**Your goal:** Return every record below exactly as written.

**Supplied material:**
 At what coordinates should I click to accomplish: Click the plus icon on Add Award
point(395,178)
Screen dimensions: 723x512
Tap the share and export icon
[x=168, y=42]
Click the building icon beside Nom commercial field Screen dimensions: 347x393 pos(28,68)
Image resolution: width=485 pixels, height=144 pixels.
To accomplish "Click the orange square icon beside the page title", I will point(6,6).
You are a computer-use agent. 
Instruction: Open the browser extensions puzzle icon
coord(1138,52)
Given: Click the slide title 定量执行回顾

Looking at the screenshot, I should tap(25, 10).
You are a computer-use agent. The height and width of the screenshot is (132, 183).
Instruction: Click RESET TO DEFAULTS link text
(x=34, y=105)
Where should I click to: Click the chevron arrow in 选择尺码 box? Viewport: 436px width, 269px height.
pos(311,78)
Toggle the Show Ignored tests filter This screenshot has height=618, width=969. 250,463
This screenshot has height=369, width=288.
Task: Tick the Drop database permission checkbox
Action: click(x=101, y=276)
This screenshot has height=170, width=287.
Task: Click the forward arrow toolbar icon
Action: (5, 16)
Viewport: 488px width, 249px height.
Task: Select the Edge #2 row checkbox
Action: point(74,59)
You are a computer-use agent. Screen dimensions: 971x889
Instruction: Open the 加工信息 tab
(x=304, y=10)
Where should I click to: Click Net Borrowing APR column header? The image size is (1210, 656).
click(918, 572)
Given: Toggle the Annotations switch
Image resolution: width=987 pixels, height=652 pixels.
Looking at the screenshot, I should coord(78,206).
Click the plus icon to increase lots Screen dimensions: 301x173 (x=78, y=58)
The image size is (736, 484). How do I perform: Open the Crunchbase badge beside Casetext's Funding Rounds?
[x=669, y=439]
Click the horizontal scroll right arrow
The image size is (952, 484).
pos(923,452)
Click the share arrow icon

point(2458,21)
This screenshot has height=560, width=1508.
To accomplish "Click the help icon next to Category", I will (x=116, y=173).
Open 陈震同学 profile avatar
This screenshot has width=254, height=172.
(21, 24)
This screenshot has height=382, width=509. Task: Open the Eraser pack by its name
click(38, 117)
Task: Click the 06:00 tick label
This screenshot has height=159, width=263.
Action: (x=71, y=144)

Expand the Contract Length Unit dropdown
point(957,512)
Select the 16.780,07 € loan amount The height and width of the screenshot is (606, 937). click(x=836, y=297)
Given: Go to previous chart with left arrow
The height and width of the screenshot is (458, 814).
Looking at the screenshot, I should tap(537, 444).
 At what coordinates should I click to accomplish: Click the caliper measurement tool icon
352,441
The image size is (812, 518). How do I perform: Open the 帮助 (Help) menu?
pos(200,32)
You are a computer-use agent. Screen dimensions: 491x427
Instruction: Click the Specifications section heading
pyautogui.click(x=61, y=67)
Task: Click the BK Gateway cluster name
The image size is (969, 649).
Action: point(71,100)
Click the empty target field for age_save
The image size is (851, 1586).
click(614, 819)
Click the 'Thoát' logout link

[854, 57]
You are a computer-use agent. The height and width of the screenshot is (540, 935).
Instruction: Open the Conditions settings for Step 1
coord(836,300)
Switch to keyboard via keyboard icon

**Written response:**
 At what coordinates should I click to accomplish: Click the plus icon on Add Award
point(395,178)
Screen dimensions: 723x512
Tap the share and export icon
[x=168, y=42]
Click the building icon beside Nom commercial field Screen dimensions: 347x393 pos(28,68)
Image resolution: width=485 pixels, height=144 pixels.
To accomplish "Click the orange square icon beside the page title", I will point(6,6).
You are a computer-use agent. 
Instruction: Open the browser extensions puzzle icon
coord(1138,52)
Given: Click the slide title 定量执行回顾

Looking at the screenshot, I should tap(25, 10).
You are a computer-use agent. The height and width of the screenshot is (132, 183).
Instruction: Click RESET TO DEFAULTS link text
(x=34, y=105)
Where should I click to: Click the chevron arrow in 选择尺码 box? Viewport: 436px width, 269px height.
pos(311,78)
Toggle the Show Ignored tests filter This screenshot has height=618, width=969. 250,463
This screenshot has height=369, width=288.
Task: Tick the Drop database permission checkbox
Action: click(x=101, y=276)
This screenshot has height=170, width=287.
Task: Click the forward arrow toolbar icon
Action: (5, 16)
Viewport: 488px width, 249px height.
Task: Select the Edge #2 row checkbox
Action: point(74,59)
You are a computer-use agent. Screen dimensions: 971x889
Instruction: Open the 加工信息 tab
(x=304, y=10)
Where should I click to: Click Net Borrowing APR column header? The image size is (1210, 656).
click(918, 572)
Given: Toggle the Annotations switch
Image resolution: width=987 pixels, height=652 pixels.
Looking at the screenshot, I should coord(78,206).
Click the plus icon to increase lots Screen dimensions: 301x173 (x=78, y=58)
The image size is (736, 484). How do I perform: Open the Crunchbase badge beside Casetext's Funding Rounds?
[x=669, y=439]
Click the horizontal scroll right arrow
The image size is (952, 484).
pos(923,452)
Click the share arrow icon

point(2458,21)
This screenshot has height=560, width=1508.
To accomplish "Click the help icon next to Category", I will (x=116, y=173).
Open 陈震同学 profile avatar
This screenshot has width=254, height=172.
(21, 24)
This screenshot has height=382, width=509. Task: Open the Eraser pack by its name
click(38, 117)
Task: Click the 06:00 tick label
This screenshot has height=159, width=263.
Action: (x=71, y=144)

Expand the Contract Length Unit dropdown
point(957,512)
Select the 16.780,07 € loan amount The height and width of the screenshot is (606, 937). click(x=836, y=297)
Given: Go to previous chart with left arrow
The height and width of the screenshot is (458, 814).
Looking at the screenshot, I should tap(537, 444).
 At what coordinates should I click to accomplish: Click the caliper measurement tool icon
352,441
The image size is (812, 518). How do I perform: Open the 帮助 (Help) menu?
pos(200,32)
You are a computer-use agent. Screen dimensions: 491x427
Instruction: Click the Specifications section heading
pyautogui.click(x=61, y=67)
Task: Click the BK Gateway cluster name
The image size is (969, 649).
Action: point(71,100)
Click the empty target field for age_save
The image size is (851, 1586).
click(614, 819)
Click the 'Thoát' logout link

[854, 57]
You are a computer-use agent. The height and width of the screenshot is (540, 935).
Instruction: Open the Conditions settings for Step 1
coord(836,300)
Switch to keyboard via keyboard icon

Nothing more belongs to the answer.